At last, Rahul Gandhi’s much-hyped Mumbai visit is over. One wonders whether the aam aadmi has anything to do with the politics played over Mumbai by the Shiv Sena, the Maharashtra Navnirman Sena, the Congress, the BJP and other political parties. All parties, irrespective of their stature, are after their share of the cake. How long can we continue to put up with such unproductive and divisive acts of politicians?

Those seeking to divide society are less in number but they are united, which is why they succeed in destabilising the polity. Those who suffer because of them are more in number but they are divided.
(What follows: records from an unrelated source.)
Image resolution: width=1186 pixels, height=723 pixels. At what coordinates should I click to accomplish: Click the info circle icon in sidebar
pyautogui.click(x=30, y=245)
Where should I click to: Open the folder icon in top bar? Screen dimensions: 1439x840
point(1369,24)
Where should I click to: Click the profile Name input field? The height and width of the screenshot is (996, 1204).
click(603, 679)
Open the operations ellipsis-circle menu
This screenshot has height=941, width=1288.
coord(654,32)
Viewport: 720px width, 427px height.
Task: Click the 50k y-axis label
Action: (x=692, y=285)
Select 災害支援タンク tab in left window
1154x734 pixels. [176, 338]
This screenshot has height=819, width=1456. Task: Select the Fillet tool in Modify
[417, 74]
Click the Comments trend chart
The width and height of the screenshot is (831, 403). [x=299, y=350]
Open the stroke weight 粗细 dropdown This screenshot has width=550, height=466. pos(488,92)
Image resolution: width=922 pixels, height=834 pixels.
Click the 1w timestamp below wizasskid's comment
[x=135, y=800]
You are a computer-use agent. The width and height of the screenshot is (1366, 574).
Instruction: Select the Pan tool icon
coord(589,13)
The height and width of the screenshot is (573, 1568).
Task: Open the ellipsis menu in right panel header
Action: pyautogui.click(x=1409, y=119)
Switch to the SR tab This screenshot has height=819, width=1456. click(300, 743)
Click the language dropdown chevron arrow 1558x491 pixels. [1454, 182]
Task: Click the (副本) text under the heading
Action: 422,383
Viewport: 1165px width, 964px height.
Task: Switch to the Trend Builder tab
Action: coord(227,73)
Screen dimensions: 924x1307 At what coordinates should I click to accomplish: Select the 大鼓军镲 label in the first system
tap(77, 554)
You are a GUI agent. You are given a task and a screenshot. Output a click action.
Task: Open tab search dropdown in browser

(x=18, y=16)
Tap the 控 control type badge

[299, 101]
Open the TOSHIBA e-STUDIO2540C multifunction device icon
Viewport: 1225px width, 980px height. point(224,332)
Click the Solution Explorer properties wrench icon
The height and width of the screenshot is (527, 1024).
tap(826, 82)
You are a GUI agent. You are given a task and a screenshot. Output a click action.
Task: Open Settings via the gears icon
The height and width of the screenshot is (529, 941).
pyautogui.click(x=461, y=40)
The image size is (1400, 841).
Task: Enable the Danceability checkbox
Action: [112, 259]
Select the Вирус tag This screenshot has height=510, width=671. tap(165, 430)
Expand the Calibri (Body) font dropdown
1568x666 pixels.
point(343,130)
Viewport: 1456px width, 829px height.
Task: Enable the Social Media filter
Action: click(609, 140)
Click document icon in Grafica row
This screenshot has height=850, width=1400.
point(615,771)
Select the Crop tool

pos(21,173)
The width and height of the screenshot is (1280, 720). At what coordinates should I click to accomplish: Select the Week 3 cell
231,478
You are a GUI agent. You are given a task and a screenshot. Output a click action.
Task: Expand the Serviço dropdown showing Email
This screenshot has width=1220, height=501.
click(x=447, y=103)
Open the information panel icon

Civil society should come together to defeat the divisive forces.

Neeraj Kumar,


The politics over Mumbai is assuming the shape of a chimera. The first line of defence against this malady should be the State government but the Maharashtra government is, as usual, reluctant to act against the Sena. The Constitution has placed reasonable restrictions on the right to the freedom of expression. What, then, prevents the government from acting against the divisive forces? One fails to understand the rationale behind the wait-and-watch policy.

Praveen G. Kulkarni,

New Delhi

There can be no Mumbai or, for that matter, any State or city that does not belong to all Indians. The Shiv Sena’s Mumbai-for-Marathis stand will only promote enmity and discord among people.

The Sena episode and the Telangana issue have gained dominant coverage in the media, pushing back all other vital issues such as unprecedented price rise and growing unemployment.